→ What you are asked to do: Quote, exactly, the line holding "Image resolution: width=900" and all lines after it to the end of the records below. Exclude pictures.

→ Given records:
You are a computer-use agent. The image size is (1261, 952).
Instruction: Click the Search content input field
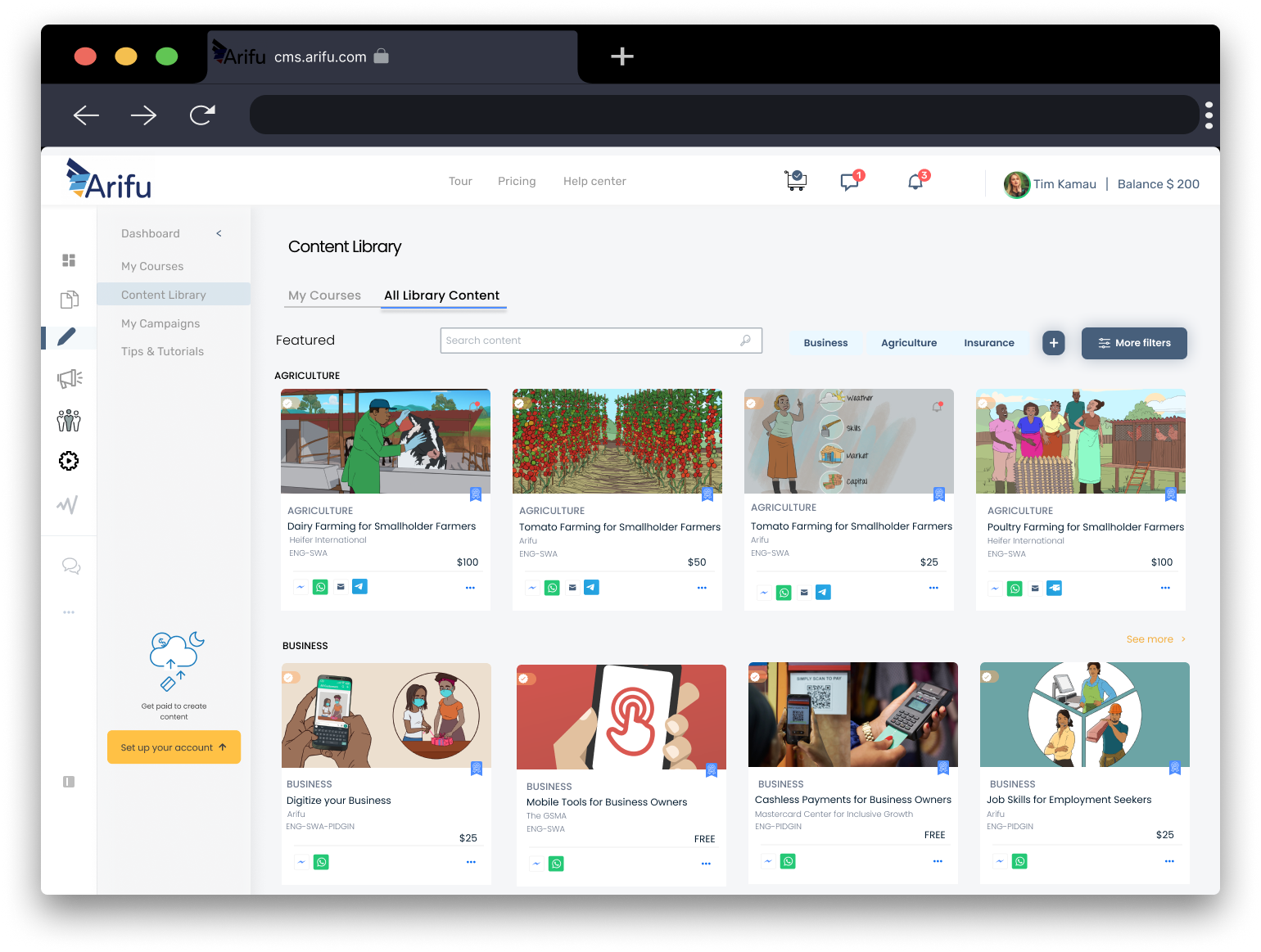(591, 341)
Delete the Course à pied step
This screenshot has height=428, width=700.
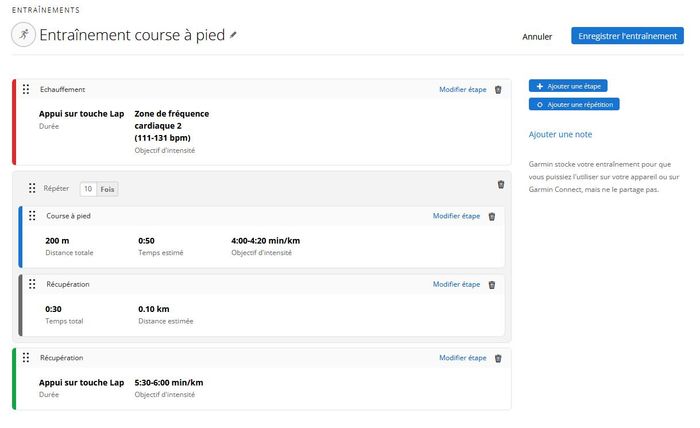coord(491,216)
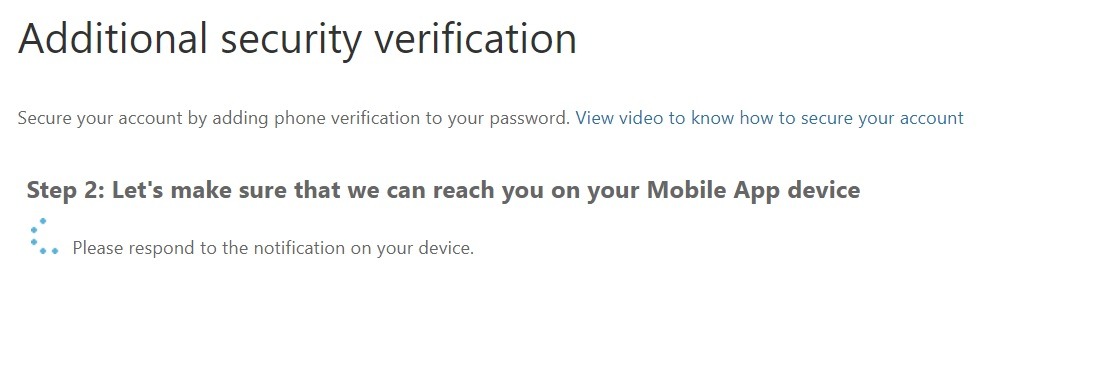1093x365 pixels.
Task: Click Mobile App device words in heading
Action: (x=754, y=189)
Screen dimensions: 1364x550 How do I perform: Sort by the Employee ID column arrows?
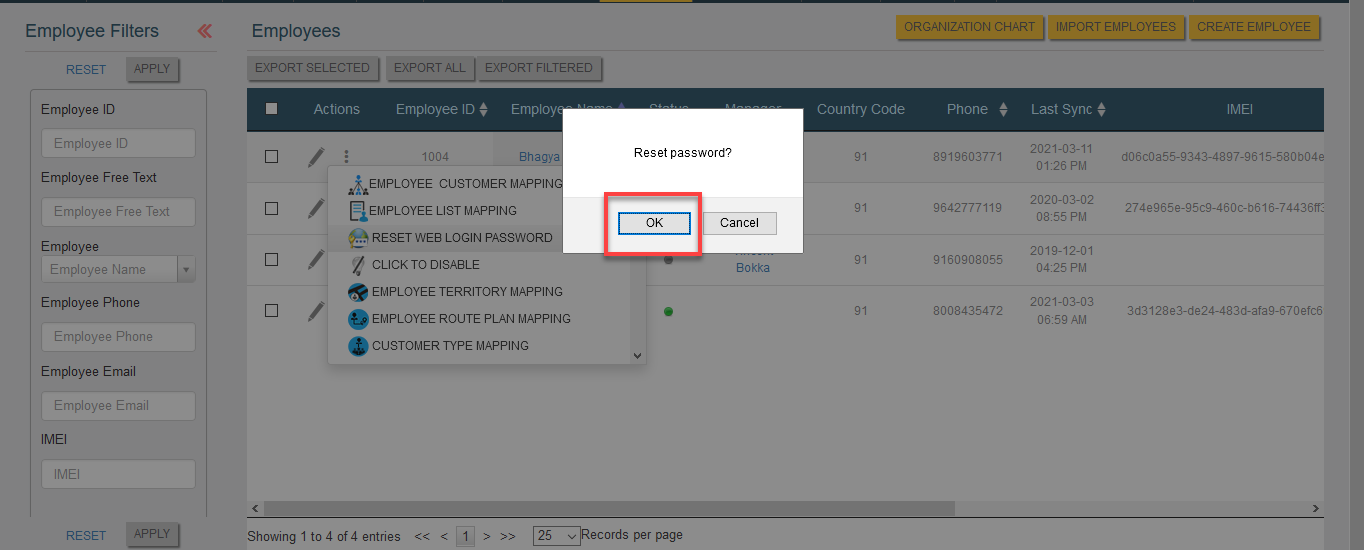[484, 110]
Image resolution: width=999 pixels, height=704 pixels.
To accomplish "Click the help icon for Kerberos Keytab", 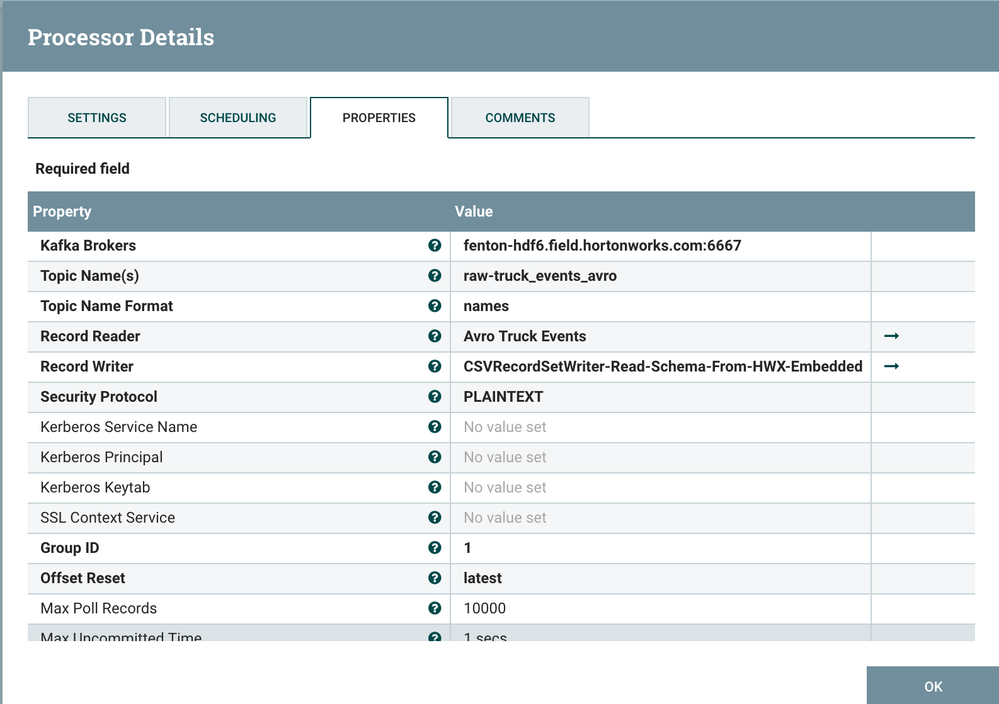I will coord(435,487).
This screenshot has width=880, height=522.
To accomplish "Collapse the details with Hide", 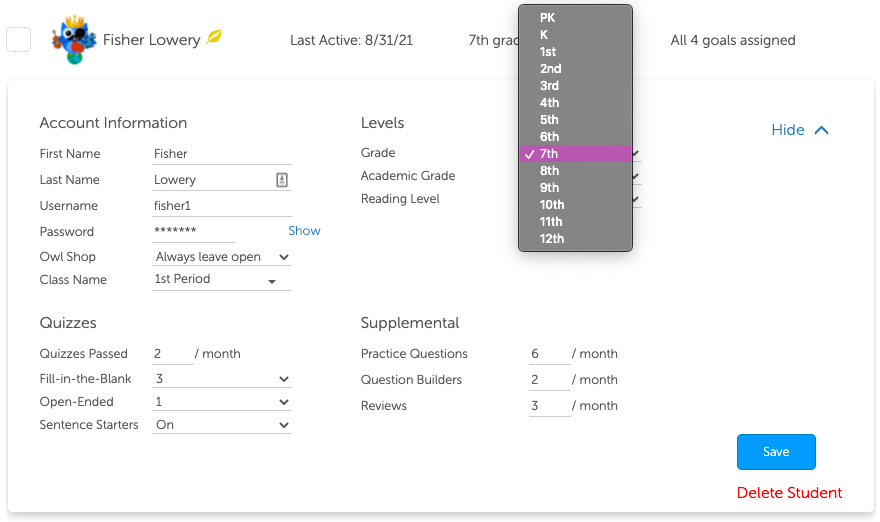I will (x=788, y=130).
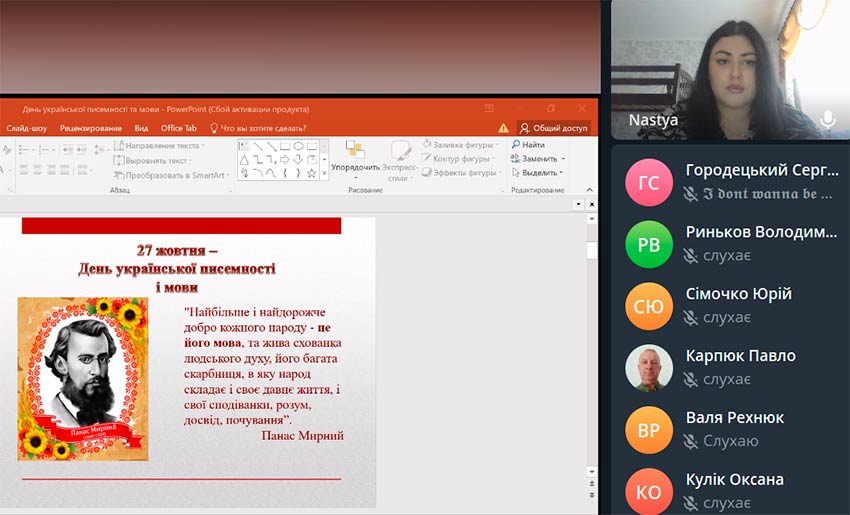Image resolution: width=850 pixels, height=515 pixels.
Task: Open the Слайд-шоу ribbon tab
Action: coord(26,128)
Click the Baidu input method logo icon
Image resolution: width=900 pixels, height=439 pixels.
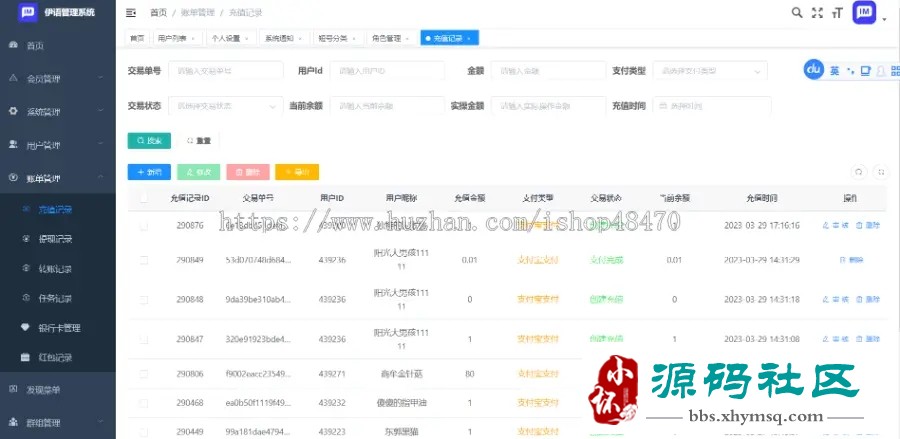[813, 70]
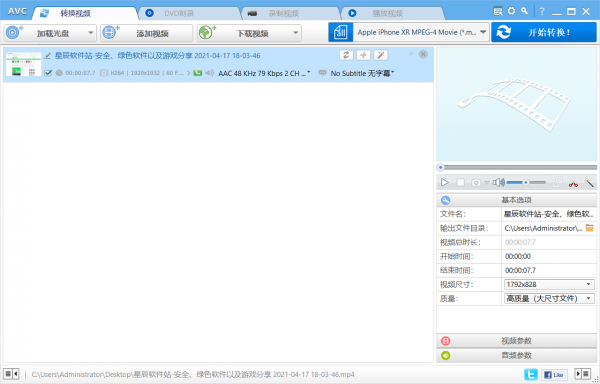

→ Exercise solution:
Image resolution: width=900 pixels, height=439 pixels.
[813, 70]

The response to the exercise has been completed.